Gotsch served as an assistant professor of economics at Harvard from 1966 to 1969 and then as a lecturer there until 1976. In 1973, Gotsch, his wife, and their two daughters moved to Beirut, where he served as a project specialist in charge of developing the Ford Foundation’s agricultural economics program in the Middle East. The family had to leave Lebanon a few years later after civil war broke out.
Technology champion
In the early 1980s, Gotsch began studying how microcomputers—essentially, personal computers—could serve as tools for the collection and analysis of agricultural data. He found that the use of microcomputers, which were considerably less expensive than mainframe computers, could greatly benefit agricultural research in developing countries. Yet organizations were reluctant to adopt the technology.
“I recall his determined efforts to convince skeptical researchers and policymakers in Egypt, Kenya, and Pakistan of the enormous benefits of using microcomputers to analyze large data sets,” said Pearson, the former director of the Food Research Institute.
Gotsch also encouraged his colleagues at Stanford to embrace new technology. “I remember that Carl was adamant that the FRI faculty quickly adopt the new technologies associated with microcomputers,” Pearson said. “When he insisted on selling me on the advantages of opening an email account, I told him that this phenomenon was likely to be a passing fancy used mainly by geeks.
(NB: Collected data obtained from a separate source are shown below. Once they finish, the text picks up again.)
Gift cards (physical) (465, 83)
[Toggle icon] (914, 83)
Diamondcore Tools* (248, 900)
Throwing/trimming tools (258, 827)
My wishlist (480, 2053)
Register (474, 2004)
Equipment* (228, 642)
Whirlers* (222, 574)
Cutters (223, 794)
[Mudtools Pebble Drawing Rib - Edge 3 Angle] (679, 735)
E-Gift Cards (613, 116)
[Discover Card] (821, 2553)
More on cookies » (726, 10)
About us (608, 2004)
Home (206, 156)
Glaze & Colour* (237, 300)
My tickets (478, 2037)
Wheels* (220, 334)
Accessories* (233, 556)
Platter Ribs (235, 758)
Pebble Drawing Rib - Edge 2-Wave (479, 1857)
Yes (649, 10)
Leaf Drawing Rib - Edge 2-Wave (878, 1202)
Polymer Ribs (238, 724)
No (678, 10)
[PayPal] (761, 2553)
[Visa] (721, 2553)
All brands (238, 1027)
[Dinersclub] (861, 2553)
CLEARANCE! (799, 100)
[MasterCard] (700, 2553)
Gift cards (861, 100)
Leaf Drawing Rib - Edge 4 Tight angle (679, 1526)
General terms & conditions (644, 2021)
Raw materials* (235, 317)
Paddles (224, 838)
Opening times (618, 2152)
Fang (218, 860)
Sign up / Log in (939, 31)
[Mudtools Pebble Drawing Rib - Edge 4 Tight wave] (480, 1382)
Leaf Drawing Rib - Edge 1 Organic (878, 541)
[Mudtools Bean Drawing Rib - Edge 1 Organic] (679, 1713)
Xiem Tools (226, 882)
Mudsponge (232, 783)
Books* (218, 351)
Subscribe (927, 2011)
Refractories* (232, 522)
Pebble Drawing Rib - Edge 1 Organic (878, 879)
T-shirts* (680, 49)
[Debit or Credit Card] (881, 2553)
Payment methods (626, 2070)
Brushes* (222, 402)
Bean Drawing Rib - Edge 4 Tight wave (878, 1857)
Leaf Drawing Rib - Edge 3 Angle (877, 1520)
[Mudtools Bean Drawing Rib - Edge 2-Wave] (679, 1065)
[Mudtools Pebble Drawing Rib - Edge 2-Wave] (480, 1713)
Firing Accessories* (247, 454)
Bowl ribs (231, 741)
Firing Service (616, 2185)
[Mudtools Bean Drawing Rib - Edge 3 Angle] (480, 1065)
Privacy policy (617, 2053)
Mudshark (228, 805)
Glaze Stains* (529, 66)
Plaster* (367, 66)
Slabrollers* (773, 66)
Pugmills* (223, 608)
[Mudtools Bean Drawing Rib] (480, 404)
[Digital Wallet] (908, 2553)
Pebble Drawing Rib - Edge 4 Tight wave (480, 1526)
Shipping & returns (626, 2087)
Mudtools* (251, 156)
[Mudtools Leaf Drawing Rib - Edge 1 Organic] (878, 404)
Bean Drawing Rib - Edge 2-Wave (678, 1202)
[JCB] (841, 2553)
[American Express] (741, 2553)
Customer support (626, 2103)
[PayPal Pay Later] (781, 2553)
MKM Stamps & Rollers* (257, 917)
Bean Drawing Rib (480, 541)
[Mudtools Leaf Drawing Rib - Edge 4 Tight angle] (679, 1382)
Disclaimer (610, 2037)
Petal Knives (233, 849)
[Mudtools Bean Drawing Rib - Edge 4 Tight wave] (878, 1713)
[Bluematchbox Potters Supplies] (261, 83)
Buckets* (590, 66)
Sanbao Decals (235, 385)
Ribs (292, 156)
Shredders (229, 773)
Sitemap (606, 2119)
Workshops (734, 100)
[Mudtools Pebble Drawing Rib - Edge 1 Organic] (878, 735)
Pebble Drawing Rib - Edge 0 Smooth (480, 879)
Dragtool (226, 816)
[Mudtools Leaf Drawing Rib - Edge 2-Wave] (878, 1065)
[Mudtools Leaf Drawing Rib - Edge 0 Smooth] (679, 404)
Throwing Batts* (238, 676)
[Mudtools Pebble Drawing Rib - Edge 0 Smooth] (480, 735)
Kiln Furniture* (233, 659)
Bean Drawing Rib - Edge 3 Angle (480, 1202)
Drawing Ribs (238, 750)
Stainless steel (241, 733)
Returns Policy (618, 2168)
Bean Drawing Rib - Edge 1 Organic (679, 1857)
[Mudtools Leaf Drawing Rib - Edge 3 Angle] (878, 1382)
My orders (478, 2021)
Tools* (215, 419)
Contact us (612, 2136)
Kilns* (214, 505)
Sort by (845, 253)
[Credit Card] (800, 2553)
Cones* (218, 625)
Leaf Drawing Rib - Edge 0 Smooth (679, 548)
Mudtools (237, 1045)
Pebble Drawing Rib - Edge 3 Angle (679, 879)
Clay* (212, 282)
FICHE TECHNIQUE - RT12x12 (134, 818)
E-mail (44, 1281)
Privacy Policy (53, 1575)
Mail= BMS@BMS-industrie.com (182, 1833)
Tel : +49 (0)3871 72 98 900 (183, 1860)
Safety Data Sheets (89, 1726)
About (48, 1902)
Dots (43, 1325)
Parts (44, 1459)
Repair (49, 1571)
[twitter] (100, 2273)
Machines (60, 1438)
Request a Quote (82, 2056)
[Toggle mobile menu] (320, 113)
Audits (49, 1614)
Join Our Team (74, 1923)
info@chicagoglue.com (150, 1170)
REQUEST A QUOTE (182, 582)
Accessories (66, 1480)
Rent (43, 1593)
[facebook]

Carl persisted, and we FRI faculty were some of the first at Stanford to use email regularly in our correspondence.”
In a 1994 article published by the Stanford News Service, Gotsch lamented what he considered the slow acceptance and use of computer technology for teaching at Stanford. “Here we are sitting in the middle of the Silicon Valley and there are pockets of real knowledge all over campus, but dissemination throughout the faculty lags,” he said.
A kind and patient mentor
Gotsch’s former students remember him as a kind and patient mentor.
“I was one of the many students who referred to him as Uncle Carl in appreciation for the care that he showed to us,” said John Kerr, who earned a doctorate in 1990 at Stanford and is now a professor of community sustainability at Michigan State University. “I am pleased to say I am known as a good, caring adviser, and I am even more pleased to say that I learned all the most important things about advising from Carl, who taught me by example.”
Rosamond Naylor, the William Wrigley Professor and professor of global environmental policy at the Stanford Doerr School of Sustainability, recalled that during her first summer as a graduate student at the Food Research Institute, in 1985, she and Gotsch taught a class to agricultural professionals from around the world who wanted to learn modeling techniques on laptops, which were pretty new at the time. “Some days we would hit a computer glitch that would stall progress, and Carl would work patiently and tirelessly to resolve the issue,” she said. “If he could figure it out by the end of the day—even when hours and hours had passed with no progress—he would turn to me and say, ‘This has been a great day!’”
She added: “I never did have Carl’s patience, but I couldn’t help but laugh with him when he said those words. I have always tried to keep his perseverance in mind as I’ve gone through my career.”
Gotsch authored or co-authored dozens of research papers, monographs, and book chapters. In addition to the Fulbright Fellowship, he was awarded an Iddings Research Fellowship and a Woodrow Wilson Fellowship.
He is survived by his wife, Alexandra Gotsch; brothers, Hans Gotsch and Bill Gotsch; daughters, Liza Pigram and Sonia Chessen; and four grandchildren.